# [Excerpt provided]
"""
Musings : Games and State-of-the-Art

  • The tree optimisations seem 'obvious' in retrospect - but clearly each was a major 'aha!' when it was first proposed. Very interesting.
  • Almost all of the State-of-the-Art methods use binary features, linear approximations to v()v_*(), search and self-play.
  • Perhaps deeper models will work instead of the linear ones - but it's interesting that binary (~sparse?) features are basically powerful enough (when there's some tree-search for trickier strategy planning)

Musings : Gimbal Learning

Lecture 8 of the Reinforcement Learning Course by David Silver is super-relevant to the Gimbal control problem that I've been considering.

It's also interesting that the things I had already assumed would have been obvious are currently considered state-of-the-art (but isn't that always the way? Hindsight, etc).
"""
Interface element records
"""
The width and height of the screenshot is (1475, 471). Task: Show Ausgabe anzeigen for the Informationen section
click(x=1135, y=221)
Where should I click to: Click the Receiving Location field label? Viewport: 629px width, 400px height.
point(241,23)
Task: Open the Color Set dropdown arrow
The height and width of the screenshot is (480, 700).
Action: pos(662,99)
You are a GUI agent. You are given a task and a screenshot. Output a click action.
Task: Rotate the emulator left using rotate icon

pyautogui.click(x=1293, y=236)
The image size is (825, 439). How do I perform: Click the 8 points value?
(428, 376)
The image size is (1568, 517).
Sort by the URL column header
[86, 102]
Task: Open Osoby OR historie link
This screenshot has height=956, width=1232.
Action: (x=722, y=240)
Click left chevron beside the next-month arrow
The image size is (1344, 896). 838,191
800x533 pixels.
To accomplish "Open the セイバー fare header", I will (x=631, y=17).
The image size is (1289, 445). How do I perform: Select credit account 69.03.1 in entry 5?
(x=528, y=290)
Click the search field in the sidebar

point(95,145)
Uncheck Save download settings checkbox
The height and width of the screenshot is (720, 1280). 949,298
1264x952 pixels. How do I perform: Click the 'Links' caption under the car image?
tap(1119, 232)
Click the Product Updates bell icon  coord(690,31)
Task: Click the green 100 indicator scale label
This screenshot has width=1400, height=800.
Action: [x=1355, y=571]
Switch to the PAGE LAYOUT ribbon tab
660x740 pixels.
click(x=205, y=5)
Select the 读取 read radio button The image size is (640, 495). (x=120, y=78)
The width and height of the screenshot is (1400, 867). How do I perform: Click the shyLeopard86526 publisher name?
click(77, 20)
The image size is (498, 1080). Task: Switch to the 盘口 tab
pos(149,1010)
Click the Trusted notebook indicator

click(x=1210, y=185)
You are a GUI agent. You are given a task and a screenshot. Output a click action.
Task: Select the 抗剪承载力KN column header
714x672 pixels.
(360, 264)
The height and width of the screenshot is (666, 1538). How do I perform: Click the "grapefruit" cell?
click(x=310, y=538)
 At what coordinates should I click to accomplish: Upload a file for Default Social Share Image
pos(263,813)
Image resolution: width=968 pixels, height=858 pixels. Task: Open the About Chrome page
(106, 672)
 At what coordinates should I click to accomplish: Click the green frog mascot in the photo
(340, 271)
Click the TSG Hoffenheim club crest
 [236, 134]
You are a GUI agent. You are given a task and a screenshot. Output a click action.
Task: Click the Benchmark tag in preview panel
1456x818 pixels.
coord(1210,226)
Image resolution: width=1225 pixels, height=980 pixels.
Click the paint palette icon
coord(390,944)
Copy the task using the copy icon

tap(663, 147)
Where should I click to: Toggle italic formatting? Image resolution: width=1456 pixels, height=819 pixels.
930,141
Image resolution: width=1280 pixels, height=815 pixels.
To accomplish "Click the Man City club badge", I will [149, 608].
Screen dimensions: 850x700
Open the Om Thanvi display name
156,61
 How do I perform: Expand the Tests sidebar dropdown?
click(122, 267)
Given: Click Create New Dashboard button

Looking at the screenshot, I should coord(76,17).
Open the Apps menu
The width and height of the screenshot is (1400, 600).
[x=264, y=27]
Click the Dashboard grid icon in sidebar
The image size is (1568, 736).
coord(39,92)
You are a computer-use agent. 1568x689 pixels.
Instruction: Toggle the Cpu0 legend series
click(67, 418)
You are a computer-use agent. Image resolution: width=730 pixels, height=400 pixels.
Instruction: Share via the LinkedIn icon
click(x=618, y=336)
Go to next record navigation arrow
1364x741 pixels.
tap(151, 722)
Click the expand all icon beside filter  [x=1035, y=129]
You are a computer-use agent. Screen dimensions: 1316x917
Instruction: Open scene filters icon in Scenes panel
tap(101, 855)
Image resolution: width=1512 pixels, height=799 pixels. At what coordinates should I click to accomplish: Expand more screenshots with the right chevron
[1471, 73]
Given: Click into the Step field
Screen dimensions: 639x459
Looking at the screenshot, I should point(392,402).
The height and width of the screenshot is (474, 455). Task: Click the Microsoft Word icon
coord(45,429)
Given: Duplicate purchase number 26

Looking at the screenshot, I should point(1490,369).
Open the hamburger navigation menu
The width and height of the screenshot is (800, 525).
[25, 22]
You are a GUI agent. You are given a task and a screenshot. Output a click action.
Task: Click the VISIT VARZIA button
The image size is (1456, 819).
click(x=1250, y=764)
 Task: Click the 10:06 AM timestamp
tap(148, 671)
"""
# [Task requirements]
1) Translate this sentence from the musings into Spanish: "Lecture 8 of the Reinforcement Learning Course by David Silver is super-relevant to the Gimbal control problem that I've been considering."
2) According to the musings, what do almost all of the state-of-the-art methods for games use? List each one.
3) Carry on the musings on games and gimbal learning from the point where they stop.

# [Final results]
1) La Lección 8 del Curso de Aprendizaje por Refuerzo de David Silver es súper relevante para el problema de control del gimbal que he estado considerando.

2)
- Binary features
- Linear approximations
- Search
- Self-play

3)
In summary :

  • Learn model from real world by observing state transitions, and then learning {state, action}-to-state mapping
    • Also learn {State, Action}-to-Reward mapping (almost a separate model)
  • Apply model-free methods to model-simulated world
  • Once 'correct' action has been selected, actually perform it
  • Now we have new real-world learning with which to fine-tune the world model

To apply this to gimbal, seems like one could present 'target trajectories' to controller in turn, letting it learn a common world-model, with different reward-models for each goal. And let it self-play...

Apropos of Nothing

DARPA Robotics Fast Track - are they doing anything?